You have a backdrop of boutique beach bars and restaurants to choose from, but my paradise is the beach at Platja de Migjorn, a 5km stretch of idyllic sandy bays and coves interspersed with rocky outcrops for some reclusive full skin suntanning along the south coast. You’ll find cozzies optional in this neck of the pines. Follow the locals.
The best time to go, in my opinion, is the end of June when the sun starts warming and the wind dies down, and the island locals are all fresh and ready for the season to start...
Playa de Ses Illetes, one of the most beautiful beaches in Europe?
REST AND PLENTY OF AFTERNOON NAPS HERE:
Teranka - they revamped and upscaled our favourite old rustic hostel to create this stylish coastal retreat a hop and skip away from the water's edge… with a Nobu if you’re feeling terribly flush (https://www.teranka.com)

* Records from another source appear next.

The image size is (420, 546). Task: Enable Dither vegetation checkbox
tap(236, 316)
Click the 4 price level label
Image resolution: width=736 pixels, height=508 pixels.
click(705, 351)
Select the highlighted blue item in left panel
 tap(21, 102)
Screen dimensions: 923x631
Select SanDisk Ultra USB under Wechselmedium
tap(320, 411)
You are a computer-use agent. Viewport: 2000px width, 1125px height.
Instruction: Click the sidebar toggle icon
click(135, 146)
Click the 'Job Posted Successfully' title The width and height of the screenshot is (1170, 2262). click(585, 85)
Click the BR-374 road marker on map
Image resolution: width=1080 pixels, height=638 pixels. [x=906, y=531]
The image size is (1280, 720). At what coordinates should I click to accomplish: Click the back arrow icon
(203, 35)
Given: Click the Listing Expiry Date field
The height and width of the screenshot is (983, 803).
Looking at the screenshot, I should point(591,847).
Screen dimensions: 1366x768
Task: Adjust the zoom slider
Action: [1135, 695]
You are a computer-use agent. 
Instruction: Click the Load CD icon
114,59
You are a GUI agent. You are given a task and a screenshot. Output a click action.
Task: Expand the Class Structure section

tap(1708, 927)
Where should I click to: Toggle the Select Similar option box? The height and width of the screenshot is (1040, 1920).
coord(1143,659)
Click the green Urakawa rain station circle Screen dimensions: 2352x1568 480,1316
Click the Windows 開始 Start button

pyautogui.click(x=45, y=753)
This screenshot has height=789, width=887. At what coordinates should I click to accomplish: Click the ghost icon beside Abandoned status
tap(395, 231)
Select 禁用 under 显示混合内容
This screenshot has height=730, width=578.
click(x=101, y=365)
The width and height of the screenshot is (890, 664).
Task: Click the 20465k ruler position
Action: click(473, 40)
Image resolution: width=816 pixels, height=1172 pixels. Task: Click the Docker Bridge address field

Gecko Hotel - a well-loved and well-heeled beachfront hotel which has all your bases covered from morning yoga on the lawn through to DJ sets by the pool (https://geckobeachclub.com/en/)
Estel Formentera - simple, laid back and lovely self-catering suites just steps from the beach (https://www.estelformentera.com/en)
Talaya - Apartments and bungalows set in juicy green gardens and dappled light terraces with sea views (https://talaya-formentera.com)
Can Tres - Apartments with pool and terraces 600metres from the beach, my best apartment is Can Mare, you’ll find me in the hammock until further notice (https://www.cantresformentera.com)
LAZY AFTERNOONS EATING HERE
10.7 Beach Restaurant - Pretty much where you’ll have late lazy lunches every day with sandy feet and salty skin. Watch the super yachts anchor offshore and a world of beautiful people get skippered in. The Italian owners and staff welcome everyone back as family. Salads and seafood and bottles of crisp ice-cold Savina made on the island.. all day long (http://www.10punto7.com)
SUNSET COCKTAILS HERE
Pirata Bus - an institution since the ’60s, this crazy sunset beach hut is all barefoot and Mojitos (https://piratabus.com/)
FROM LEFT: You can always guarantee the views from the Lighthouse at El Mola; Sunsets require ice-cold local Estrella Galicia; Debra, wondering when she will return to Formentera again.